Cloning of a chromosomal locus (exp) which regulates the expression of several exoprotein genes in Staphylococcus aureus

Abstract

Insertion of the erythromycin resistance transposon Tn551 into a single site of the Staphylococcus aureus chromosome resulted in decreased production of alpha-toxin, serine and metallo-proteinases and several other extracellular proteins and a simultaneous increase in the production of protein A. The site of insertion, designated exp, was separate from the structural gene for alpha-toxin and protein A. Hybridization analysis showed that the effect of the insertional mutation on the expression of the alpha-toxin and protein A was at the level of transcription. The chromosomal DNA flanking the transposon and the corresponding DNA of the wild-type strain was cloned in Escherichia coli.
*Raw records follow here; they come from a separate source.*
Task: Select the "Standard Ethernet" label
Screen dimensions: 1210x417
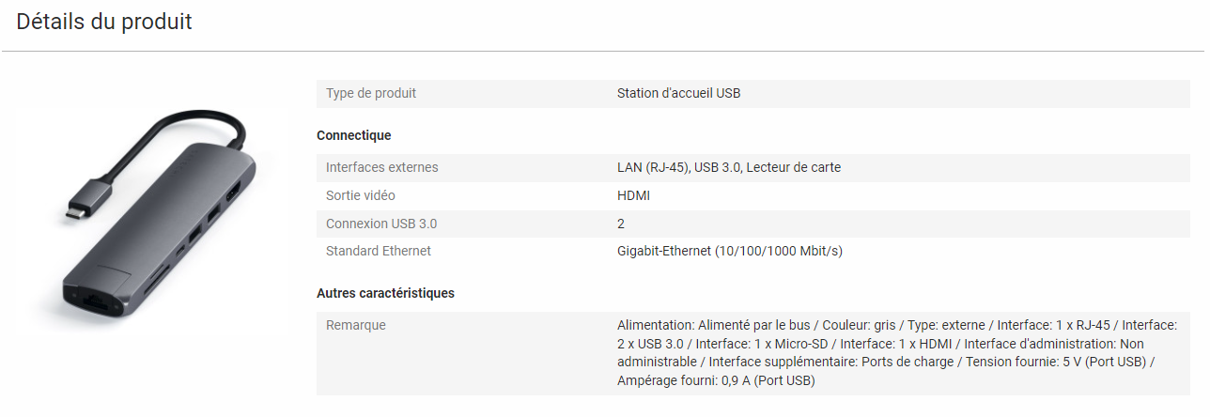Action: pos(379,251)
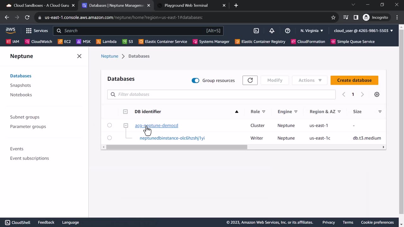
Task: Open the AWS support help icon
Action: (x=288, y=31)
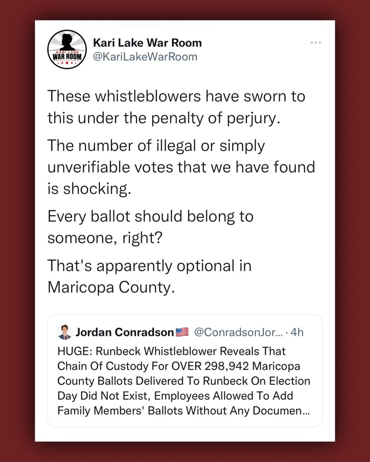This screenshot has width=370, height=462.
Task: Click the Kari Lake War Room profile avatar
Action: [67, 50]
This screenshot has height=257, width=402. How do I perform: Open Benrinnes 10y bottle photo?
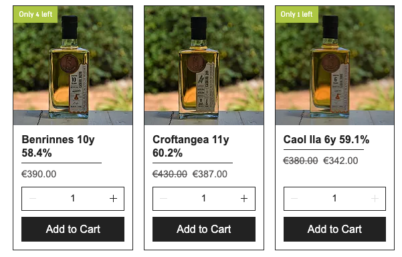click(73, 66)
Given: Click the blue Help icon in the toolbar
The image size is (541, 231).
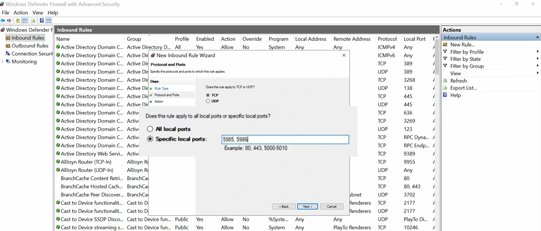Looking at the screenshot, I should click(x=42, y=21).
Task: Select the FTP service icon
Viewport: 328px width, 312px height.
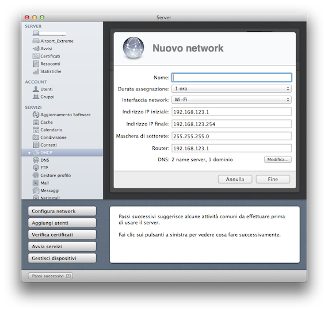Action: coord(36,168)
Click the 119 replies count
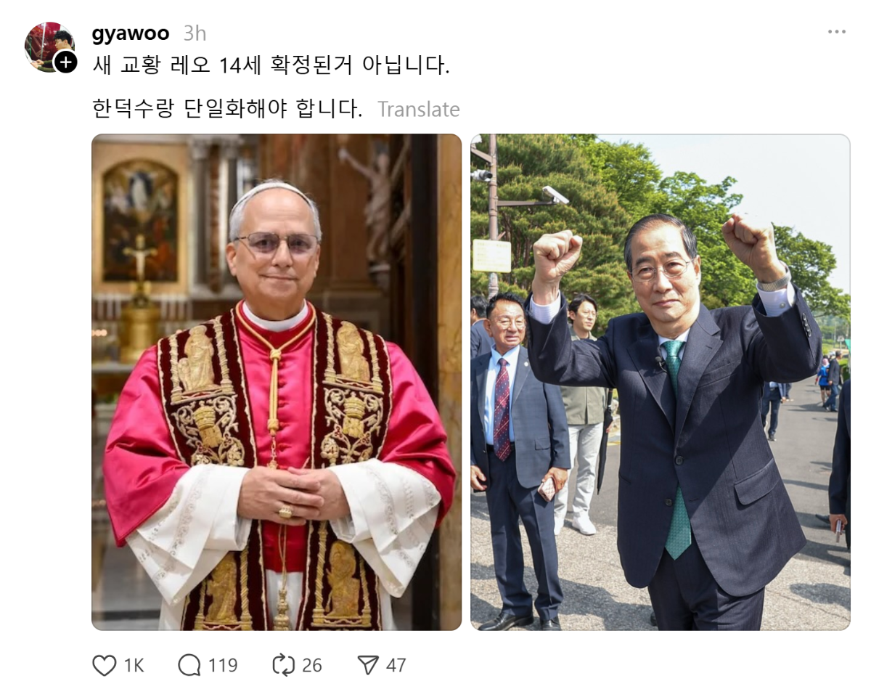The width and height of the screenshot is (871, 689). coord(223,665)
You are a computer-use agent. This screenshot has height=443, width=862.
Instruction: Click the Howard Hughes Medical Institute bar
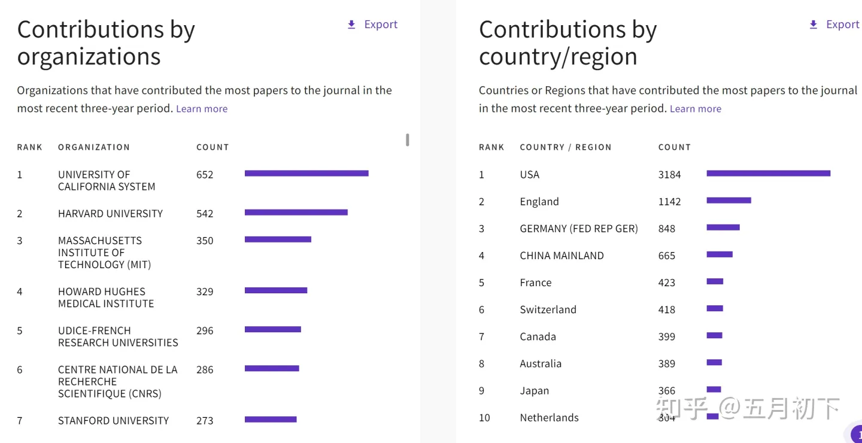click(x=276, y=290)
Northern blot hybridization experiments revealed that the exp locus codes for a major RNA of approximately 3.5 kb. This RNA was not found in the insertional mutant nor in a spontaneous exp mutant. A map of the exp locus constructed by Northern blot and restriction enzyme analysis showed that the insertional mutation was located in the middle of the coding sequence of the 3.5 kb RNA. The insertional mutant was reverted to wild type by inserting a recombinant plasmid containing most of the coding sequence of the 3.5 kb RNA.